Scientific Systems demonstrates autonomous teaming behaviors using Avenger unmanned combat air vehicle

Scientific Systems Company, Inc. successfully demonstrated its Collaborative Sanitization Behavior aboard a General Atomics Aeronautical Systems, Inc. (GA-ASI) -owned MQ-20 Avenger Unmanned Aircraft System. This autonomous behavior, developed by Scientific Systems, empowers teams of UAVs to coordinate, share information, and execute autonomously to ensure sensor coverage over a critically defined area of interest and ultimately uninterrupted custody of a high-value target in real-time.

Using edge teaming behaviors at the core of this component-level capability, the software autonomously re-tasks each UAV within the team to meet mission priorities. These complex algorithms enable the team to collectively prosecute established contacts to ensure tactical execution without a human-in-the-loop requirement. Warfighter decision-making is therefore achieved at an accelerated pace in an environment where milliseconds matter.

"We’re thrilled to partner and work alongside GA-ASI on a world-class platform like the MQ-20 Avenger," says David "Heat" Lyons, Scientific Systems VP of Business Development and former F-16 Weapons Officer and combat fighter pilot. "Today's dynamic battlespace is more complex than ever. Enabling the warfighter with teaming collaborative mission autonomy that is not only capable and recognizable but also able to handle contingencies at the edge and in real-time is absolutely critical to mission success. That is what Scientific Systems is delivering to the warfighter and we look forward to future Air-Air mission demonstrations with General Atomics."
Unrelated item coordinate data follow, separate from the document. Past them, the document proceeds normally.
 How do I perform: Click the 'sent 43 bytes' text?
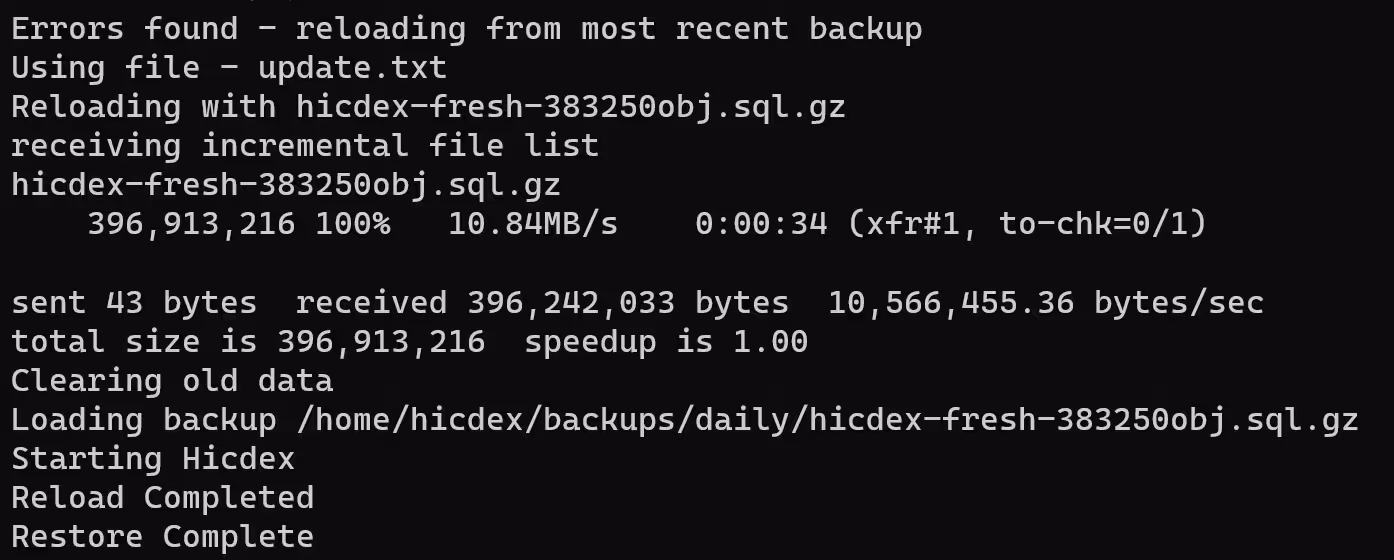click(x=134, y=302)

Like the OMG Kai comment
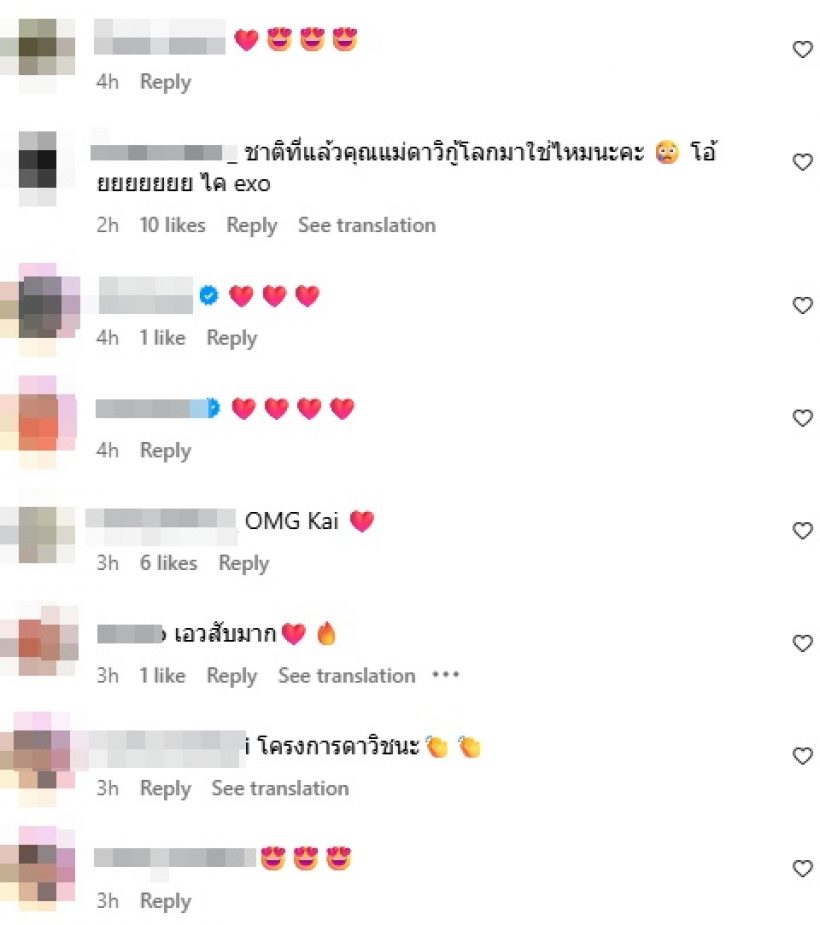(802, 530)
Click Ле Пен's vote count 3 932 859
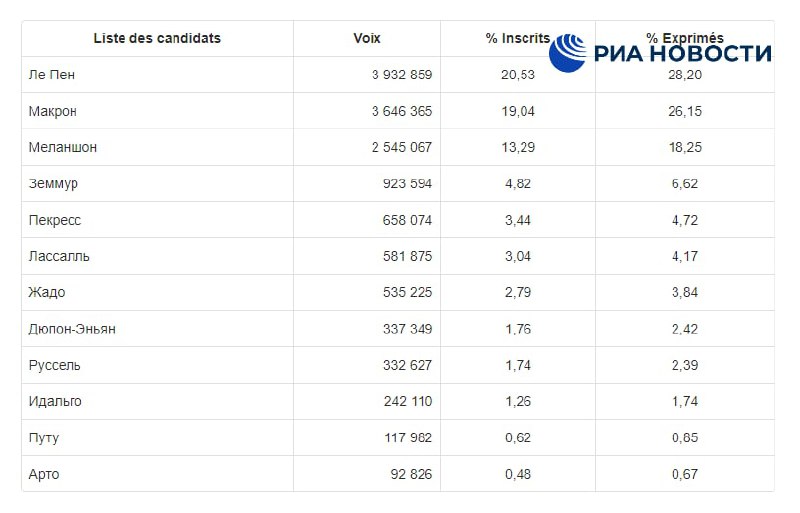Viewport: 800px width, 513px height. tap(402, 75)
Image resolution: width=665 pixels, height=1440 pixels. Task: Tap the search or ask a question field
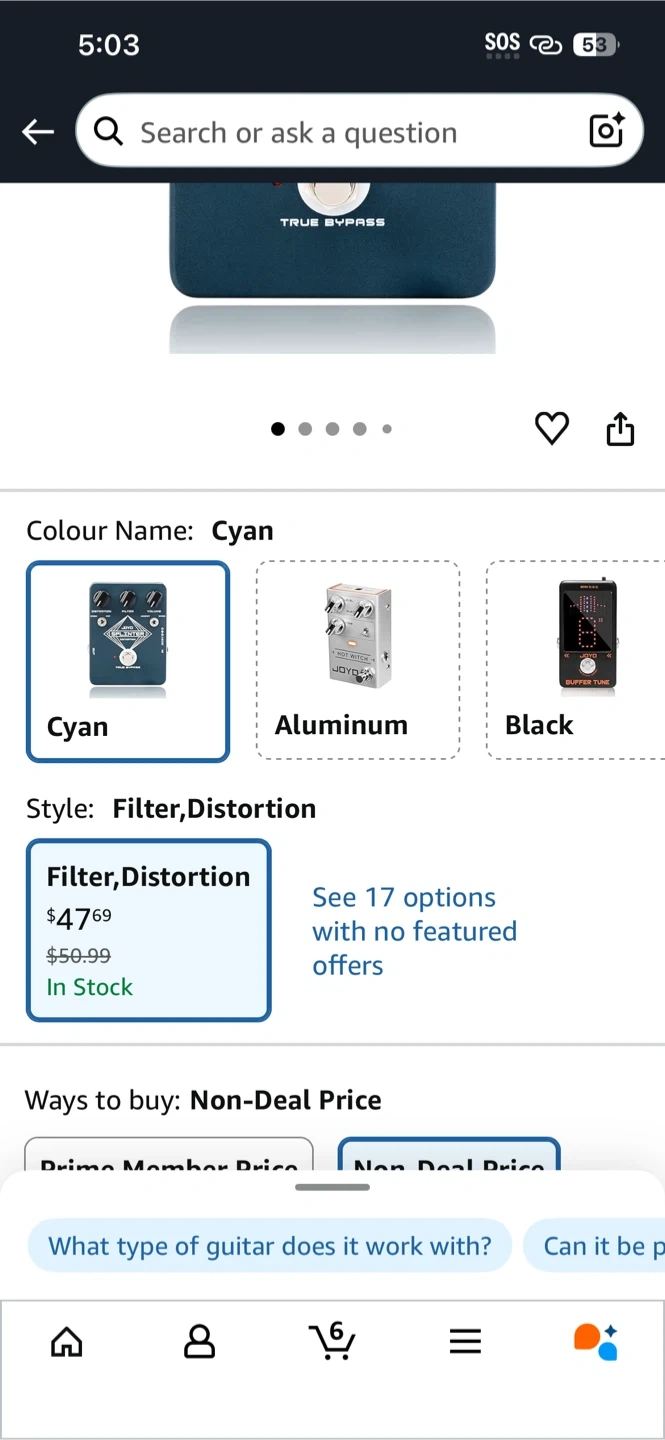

In support of this demonstration, Scientific Systems behaviors were integrated into and orchestrated by government-furnished equipment (GFE) autonomy core architecture enhanced by GA-ASI.

In addition to Collaborative Sanitization Behavior, Scientific Systems provides a wide array of behaviors in its Collaborative Mission Autonomy suite of products. The software adapts to mission contingencies such as mission system failures, connectivity dropout, and combat losses due to adversary action to ensure tactical execution. This same software was previously demonstrated at scales of up to 30 teaming UAVs, in experiments with 5 live and 25 virtual platforms, across a diverse set of DARPA and other OSD programs.